╔══
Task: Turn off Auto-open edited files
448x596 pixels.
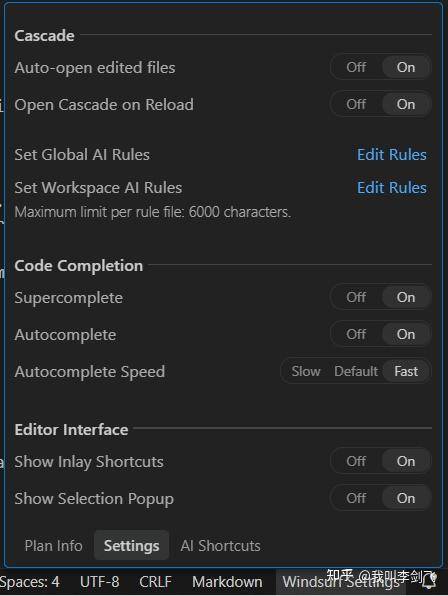Action: (356, 67)
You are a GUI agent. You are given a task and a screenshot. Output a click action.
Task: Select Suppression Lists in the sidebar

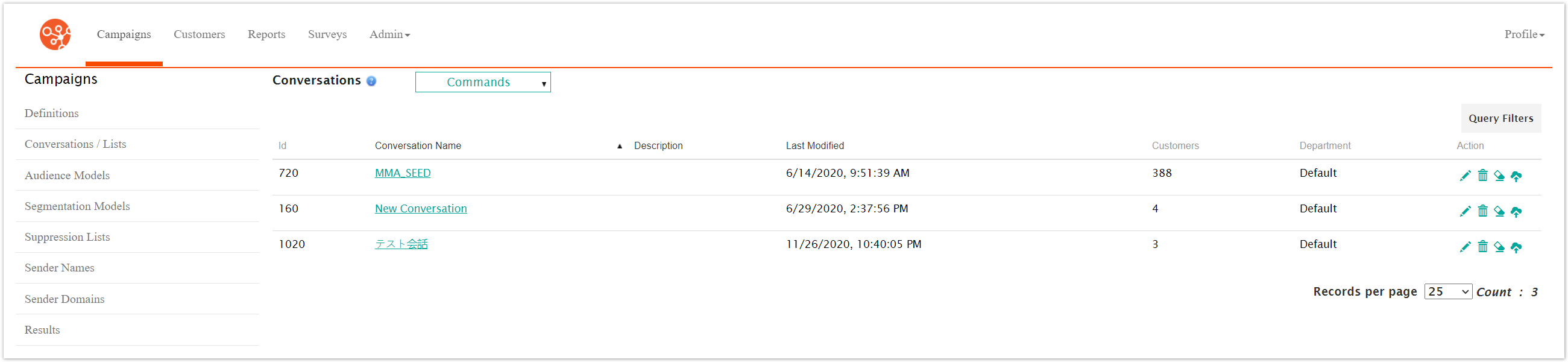point(67,237)
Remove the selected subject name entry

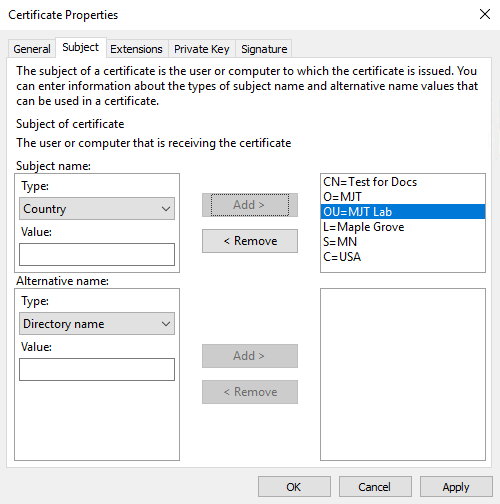[250, 241]
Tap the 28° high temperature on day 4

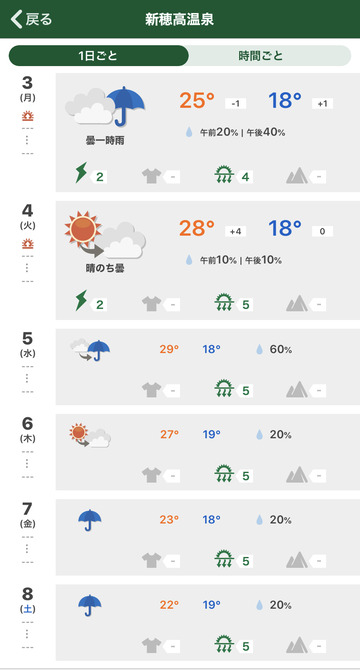[x=197, y=228]
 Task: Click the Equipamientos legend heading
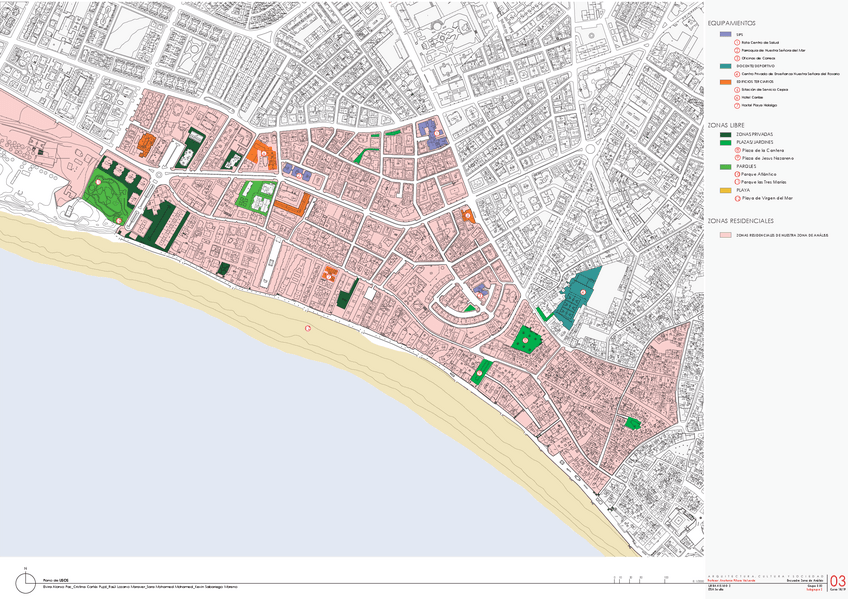731,22
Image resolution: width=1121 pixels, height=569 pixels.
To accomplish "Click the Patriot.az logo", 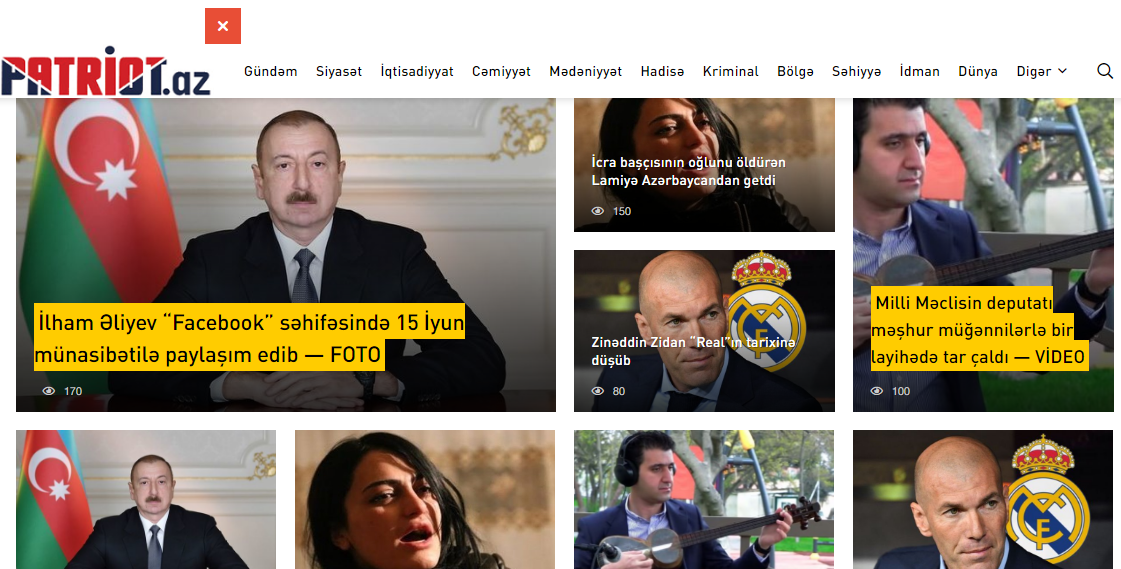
╚══
All of the entries above must be reproduced exactly, and no image may be included.

▸ FINAL ANSWER:
Task: Turn off Auto-open edited files
448x596 pixels.
Action: (356, 67)
You are a GUI agent. You are given a task and a screenshot. Output a click action.
Task: Select Suppression Lists in the sidebar

point(67,237)
Remove the selected subject name entry

[250, 241]
Tap the 28° high temperature on day 4

[x=197, y=228]
 Task: Click the Equipamientos legend heading
731,22
Image resolution: width=1121 pixels, height=569 pixels.
To accomplish "Click the Patriot.az logo", 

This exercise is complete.